··· TEXTE PRÉSENTÉ

Représentant : Me Stéphane MOêLLER, Plaidant, avocat au barreau de DIGNES

****************

DEFENDERESSE DEVANT LA COUR DE RENVOI

S.A. FINAMUR venant aux droits de la société UNICOMI

[Adresse 1]

[Adresse 1]

Représentant : Me Stéphanie TERIITEHAU de la SELEURL MINAULT TERIITEHAU, Postulant, avocat au barreau de VERSAILLES, vestiaire : 732 - N° du dossier 20190807

Représentant : Me Patricia ROY-THERMES MARTINHITA de la SCP CORDELIER & Associés, Plaidant, avocat au barreau de PARIS, vestiaire : P0399,

****************

Composition de la cour :

En application des dispositions de l'article 805 du code de procédure civile, l'affaire a été débattue à l'audience publique du 10 Novembre 2020 les avocats des parties ne s'y étant pas opposés, devant Monsieur Bruno NUT, Conseiller chargé du rapport.

······

[EXERCICE]: Mettez à jour l'extrait de décision en reprenant tout ce qui va de « En application des » jusqu'à « chargé du rapport. », et remplacez-y « débattue » par « examinée ». La liste n'a aucun rapport avec l'extrait de décision.

··· EXTRAITS DE DONNÉES

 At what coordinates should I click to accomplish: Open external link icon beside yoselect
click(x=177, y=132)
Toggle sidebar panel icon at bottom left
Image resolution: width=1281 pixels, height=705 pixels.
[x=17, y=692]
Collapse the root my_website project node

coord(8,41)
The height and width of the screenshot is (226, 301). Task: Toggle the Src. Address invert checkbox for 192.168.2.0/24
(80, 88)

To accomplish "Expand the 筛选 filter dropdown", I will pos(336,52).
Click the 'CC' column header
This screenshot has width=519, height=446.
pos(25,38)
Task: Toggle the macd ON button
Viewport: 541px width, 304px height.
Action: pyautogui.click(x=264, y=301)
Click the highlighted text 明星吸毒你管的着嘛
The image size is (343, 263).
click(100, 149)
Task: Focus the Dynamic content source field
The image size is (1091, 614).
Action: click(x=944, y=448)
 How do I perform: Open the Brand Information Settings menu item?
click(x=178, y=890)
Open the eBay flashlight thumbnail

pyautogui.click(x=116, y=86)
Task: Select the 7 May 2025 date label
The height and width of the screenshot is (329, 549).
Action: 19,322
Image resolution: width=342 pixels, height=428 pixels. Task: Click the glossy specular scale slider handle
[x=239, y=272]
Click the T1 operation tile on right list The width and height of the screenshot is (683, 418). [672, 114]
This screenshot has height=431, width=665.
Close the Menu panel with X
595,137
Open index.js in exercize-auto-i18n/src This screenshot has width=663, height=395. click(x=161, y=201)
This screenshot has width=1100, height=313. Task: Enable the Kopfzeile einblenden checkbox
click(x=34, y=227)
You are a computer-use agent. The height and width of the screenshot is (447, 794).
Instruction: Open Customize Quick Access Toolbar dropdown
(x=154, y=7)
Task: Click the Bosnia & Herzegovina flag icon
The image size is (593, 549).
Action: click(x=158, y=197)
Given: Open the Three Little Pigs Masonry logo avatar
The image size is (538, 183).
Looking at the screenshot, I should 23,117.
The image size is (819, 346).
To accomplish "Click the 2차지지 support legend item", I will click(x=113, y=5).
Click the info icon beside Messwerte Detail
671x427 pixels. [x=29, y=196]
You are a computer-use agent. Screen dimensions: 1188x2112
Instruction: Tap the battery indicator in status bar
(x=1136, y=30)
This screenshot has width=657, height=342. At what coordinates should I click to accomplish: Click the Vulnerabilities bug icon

······

[RÉPONSE RÉDIGÉE]:
En application des dispositions de l'article 805 du code de procédure civile, l'affaire a été examinée à l'audience publique du 10 Novembre 2020 les avocats des parties ne s'y étant pas opposés, devant Monsieur Bruno NUT, Conseiller chargé du rapport.